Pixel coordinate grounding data
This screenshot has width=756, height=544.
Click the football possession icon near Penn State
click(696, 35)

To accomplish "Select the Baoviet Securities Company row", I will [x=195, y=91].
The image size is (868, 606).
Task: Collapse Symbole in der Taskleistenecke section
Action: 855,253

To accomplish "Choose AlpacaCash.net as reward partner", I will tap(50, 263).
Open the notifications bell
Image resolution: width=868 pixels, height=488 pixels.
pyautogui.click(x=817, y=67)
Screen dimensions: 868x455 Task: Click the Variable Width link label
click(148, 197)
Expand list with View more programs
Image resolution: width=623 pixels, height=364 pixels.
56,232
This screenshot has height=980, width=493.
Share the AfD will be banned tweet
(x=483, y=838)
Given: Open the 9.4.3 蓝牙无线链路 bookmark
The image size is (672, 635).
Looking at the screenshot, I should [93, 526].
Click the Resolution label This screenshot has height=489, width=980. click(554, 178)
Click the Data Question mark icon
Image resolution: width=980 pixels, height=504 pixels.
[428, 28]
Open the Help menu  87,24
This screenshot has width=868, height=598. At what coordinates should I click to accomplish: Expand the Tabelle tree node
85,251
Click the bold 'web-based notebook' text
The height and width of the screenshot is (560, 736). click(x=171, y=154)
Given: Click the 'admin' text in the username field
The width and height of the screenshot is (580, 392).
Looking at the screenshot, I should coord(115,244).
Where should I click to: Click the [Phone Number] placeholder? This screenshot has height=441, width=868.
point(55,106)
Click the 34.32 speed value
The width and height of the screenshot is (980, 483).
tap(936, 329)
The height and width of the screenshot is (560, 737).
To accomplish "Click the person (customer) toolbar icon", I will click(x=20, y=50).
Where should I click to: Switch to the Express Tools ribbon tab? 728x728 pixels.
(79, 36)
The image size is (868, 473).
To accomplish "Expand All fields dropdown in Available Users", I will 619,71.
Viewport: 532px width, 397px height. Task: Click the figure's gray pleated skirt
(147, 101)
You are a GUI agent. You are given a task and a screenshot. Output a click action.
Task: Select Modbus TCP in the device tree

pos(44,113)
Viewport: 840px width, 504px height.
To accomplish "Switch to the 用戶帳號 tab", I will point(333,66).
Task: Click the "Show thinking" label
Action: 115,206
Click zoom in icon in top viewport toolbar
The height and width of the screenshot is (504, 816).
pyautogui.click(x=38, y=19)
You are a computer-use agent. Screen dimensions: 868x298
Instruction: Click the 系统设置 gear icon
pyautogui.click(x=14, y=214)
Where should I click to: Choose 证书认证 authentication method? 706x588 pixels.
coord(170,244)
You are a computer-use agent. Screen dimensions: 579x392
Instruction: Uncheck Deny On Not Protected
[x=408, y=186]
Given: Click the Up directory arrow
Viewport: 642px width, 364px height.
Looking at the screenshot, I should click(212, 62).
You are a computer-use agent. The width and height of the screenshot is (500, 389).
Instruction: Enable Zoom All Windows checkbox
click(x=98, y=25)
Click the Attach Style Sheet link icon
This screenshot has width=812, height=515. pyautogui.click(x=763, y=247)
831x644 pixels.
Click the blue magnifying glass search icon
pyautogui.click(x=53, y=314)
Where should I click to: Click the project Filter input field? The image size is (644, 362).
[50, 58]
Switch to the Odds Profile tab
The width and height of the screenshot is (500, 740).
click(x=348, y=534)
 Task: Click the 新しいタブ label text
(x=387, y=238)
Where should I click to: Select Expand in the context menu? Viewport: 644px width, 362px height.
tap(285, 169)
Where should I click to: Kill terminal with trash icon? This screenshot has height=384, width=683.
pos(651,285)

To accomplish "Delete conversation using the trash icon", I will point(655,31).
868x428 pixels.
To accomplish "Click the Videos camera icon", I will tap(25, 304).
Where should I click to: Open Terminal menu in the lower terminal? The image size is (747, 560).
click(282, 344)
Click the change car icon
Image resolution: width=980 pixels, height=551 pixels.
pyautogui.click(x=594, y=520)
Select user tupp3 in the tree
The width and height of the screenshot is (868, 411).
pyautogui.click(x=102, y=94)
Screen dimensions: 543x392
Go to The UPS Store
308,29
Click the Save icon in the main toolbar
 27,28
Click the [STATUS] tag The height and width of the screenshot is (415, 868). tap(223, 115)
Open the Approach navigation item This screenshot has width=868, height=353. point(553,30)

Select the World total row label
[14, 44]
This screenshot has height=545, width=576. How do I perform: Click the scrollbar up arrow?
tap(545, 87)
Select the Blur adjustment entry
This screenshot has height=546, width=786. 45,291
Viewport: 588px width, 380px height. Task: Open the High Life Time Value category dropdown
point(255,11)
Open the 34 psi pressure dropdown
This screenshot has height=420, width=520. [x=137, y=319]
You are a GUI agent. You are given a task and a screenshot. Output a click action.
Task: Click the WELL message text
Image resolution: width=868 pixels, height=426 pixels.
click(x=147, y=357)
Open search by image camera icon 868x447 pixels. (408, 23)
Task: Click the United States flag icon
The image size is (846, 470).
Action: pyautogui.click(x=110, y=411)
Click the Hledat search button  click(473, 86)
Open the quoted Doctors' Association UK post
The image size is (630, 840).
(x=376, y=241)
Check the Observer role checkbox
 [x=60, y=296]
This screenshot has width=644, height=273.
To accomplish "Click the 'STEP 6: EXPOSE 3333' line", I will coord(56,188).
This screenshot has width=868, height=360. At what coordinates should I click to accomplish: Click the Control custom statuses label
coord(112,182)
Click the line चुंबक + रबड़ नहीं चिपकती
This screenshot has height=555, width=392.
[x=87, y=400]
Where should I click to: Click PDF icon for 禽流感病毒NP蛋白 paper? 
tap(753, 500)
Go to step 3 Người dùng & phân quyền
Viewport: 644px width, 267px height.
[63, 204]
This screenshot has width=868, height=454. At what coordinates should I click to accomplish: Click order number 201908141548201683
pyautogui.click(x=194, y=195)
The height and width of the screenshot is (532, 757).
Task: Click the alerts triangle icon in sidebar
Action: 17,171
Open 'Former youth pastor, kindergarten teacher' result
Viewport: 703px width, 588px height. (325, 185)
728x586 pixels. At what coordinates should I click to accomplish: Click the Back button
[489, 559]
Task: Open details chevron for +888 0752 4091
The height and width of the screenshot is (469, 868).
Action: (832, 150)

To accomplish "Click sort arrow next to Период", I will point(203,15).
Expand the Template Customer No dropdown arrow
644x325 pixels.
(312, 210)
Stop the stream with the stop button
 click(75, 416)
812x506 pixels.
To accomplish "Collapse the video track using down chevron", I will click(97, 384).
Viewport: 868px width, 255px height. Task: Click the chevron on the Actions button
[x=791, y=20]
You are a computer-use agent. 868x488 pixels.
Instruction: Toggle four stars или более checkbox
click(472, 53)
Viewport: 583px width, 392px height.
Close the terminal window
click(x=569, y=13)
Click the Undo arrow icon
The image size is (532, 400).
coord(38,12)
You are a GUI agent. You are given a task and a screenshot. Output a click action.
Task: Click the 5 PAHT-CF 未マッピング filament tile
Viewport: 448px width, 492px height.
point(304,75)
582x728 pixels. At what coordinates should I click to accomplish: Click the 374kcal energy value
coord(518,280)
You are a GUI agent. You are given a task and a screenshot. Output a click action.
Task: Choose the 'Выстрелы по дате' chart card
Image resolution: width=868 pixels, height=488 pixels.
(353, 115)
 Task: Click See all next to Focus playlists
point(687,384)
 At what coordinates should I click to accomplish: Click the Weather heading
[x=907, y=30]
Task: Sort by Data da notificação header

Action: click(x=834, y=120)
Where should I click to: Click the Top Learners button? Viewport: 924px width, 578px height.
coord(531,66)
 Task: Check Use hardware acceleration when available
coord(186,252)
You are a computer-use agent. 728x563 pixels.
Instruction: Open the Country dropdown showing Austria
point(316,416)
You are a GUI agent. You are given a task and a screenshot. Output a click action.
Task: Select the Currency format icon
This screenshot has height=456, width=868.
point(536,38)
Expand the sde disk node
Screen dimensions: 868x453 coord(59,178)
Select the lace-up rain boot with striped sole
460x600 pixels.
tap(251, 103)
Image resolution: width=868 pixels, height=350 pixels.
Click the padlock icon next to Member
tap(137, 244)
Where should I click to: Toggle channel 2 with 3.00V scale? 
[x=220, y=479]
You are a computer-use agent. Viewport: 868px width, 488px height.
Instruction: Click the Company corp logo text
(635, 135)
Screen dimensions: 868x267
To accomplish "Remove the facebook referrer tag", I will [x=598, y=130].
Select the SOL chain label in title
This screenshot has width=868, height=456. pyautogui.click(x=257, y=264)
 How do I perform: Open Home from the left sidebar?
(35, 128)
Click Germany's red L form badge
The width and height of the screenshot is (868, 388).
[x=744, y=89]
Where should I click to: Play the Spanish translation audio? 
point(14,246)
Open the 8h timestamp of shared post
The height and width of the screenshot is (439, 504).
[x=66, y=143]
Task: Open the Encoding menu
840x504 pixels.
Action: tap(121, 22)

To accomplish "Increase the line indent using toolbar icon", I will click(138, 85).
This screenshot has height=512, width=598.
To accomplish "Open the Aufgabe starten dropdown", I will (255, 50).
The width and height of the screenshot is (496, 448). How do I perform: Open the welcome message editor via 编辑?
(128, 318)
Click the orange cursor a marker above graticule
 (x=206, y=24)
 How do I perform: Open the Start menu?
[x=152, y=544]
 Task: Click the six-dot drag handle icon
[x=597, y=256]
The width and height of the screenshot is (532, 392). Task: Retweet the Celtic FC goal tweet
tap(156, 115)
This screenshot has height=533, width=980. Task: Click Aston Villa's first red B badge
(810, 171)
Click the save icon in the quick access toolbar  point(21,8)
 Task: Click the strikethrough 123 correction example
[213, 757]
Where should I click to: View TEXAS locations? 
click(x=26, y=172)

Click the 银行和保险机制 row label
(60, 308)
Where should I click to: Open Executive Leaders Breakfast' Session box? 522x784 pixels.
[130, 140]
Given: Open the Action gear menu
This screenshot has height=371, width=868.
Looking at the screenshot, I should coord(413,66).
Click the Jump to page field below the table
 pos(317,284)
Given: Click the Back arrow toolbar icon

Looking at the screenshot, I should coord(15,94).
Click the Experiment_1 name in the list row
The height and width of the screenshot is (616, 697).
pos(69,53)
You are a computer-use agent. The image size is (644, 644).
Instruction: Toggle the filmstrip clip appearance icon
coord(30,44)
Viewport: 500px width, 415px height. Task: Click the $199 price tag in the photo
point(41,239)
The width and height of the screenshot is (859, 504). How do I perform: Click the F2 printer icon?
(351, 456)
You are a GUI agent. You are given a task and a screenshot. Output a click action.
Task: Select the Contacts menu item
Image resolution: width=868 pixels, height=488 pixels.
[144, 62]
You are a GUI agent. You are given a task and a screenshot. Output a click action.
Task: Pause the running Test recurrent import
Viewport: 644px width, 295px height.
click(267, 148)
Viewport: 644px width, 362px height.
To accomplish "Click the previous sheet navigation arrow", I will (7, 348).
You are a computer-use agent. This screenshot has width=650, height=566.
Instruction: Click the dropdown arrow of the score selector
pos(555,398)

Problem requirements
Your task is to copy each line of the entries that includes the word "camera".

Answer below
To accomplish "Click the Videos camera icon", I will tap(25, 304).
Open search by image camera icon 868x447 pixels. (408, 23)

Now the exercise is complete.